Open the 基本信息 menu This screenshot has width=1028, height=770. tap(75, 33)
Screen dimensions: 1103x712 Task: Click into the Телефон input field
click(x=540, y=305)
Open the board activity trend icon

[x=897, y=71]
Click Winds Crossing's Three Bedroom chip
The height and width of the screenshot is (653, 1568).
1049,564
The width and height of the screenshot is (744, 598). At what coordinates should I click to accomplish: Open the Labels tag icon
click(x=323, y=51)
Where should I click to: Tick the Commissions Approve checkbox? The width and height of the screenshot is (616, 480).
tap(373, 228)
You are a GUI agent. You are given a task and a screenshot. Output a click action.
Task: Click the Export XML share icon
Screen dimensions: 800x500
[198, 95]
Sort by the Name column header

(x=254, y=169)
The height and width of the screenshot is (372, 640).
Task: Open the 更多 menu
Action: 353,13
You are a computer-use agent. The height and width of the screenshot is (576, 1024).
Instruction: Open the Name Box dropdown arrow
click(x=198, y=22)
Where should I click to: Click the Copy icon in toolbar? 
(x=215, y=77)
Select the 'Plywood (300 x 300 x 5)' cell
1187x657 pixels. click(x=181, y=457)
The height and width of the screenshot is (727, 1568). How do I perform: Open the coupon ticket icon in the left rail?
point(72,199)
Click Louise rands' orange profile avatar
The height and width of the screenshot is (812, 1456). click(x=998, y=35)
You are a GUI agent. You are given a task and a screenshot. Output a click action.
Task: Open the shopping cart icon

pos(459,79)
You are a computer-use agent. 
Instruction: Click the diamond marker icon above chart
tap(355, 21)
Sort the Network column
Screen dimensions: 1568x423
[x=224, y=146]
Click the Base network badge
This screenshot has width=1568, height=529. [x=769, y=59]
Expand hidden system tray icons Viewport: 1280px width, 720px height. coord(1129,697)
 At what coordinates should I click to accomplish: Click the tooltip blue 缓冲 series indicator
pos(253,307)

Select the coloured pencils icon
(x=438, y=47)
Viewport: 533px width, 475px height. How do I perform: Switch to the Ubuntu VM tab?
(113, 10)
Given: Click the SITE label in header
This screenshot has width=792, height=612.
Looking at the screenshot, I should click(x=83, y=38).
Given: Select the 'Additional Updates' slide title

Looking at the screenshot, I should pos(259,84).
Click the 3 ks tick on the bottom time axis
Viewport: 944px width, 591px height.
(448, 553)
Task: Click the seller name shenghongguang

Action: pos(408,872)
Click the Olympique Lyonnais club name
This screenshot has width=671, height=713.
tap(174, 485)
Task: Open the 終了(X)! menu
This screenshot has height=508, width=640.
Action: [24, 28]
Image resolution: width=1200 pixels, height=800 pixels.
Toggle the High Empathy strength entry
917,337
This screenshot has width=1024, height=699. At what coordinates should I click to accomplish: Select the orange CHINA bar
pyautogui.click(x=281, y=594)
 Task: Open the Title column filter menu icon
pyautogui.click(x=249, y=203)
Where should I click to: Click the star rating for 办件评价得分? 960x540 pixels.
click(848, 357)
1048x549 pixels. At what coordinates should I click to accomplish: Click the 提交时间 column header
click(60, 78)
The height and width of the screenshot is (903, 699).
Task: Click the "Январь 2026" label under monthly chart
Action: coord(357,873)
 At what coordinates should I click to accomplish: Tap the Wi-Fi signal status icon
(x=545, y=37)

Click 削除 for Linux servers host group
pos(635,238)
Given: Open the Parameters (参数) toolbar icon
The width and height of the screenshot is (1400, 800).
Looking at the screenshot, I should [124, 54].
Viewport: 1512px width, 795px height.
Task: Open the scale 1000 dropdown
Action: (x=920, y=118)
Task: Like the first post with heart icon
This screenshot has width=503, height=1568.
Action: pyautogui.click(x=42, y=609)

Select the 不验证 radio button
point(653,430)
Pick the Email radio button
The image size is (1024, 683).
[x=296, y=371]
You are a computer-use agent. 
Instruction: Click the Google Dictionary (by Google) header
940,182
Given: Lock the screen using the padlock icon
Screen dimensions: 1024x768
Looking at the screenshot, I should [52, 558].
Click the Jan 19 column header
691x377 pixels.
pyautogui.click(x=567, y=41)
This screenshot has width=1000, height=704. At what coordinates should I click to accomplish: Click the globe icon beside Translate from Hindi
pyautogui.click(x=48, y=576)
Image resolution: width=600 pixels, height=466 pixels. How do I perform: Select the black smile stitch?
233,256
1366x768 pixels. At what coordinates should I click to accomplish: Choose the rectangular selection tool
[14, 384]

-- -- --

## INSTRUCTIONS FOR THE TASK
Nothing should appear in the answer except the lines from the one containing "Image resolution: width=600" to the end of the data above, reproduced exactly.

## RESPONSE TO THIS EXERCISE
Image resolution: width=600 pixels, height=466 pixels. How do I perform: Select the black smile stitch?
233,256
1366x768 pixels. At what coordinates should I click to accomplish: Choose the rectangular selection tool
[14, 384]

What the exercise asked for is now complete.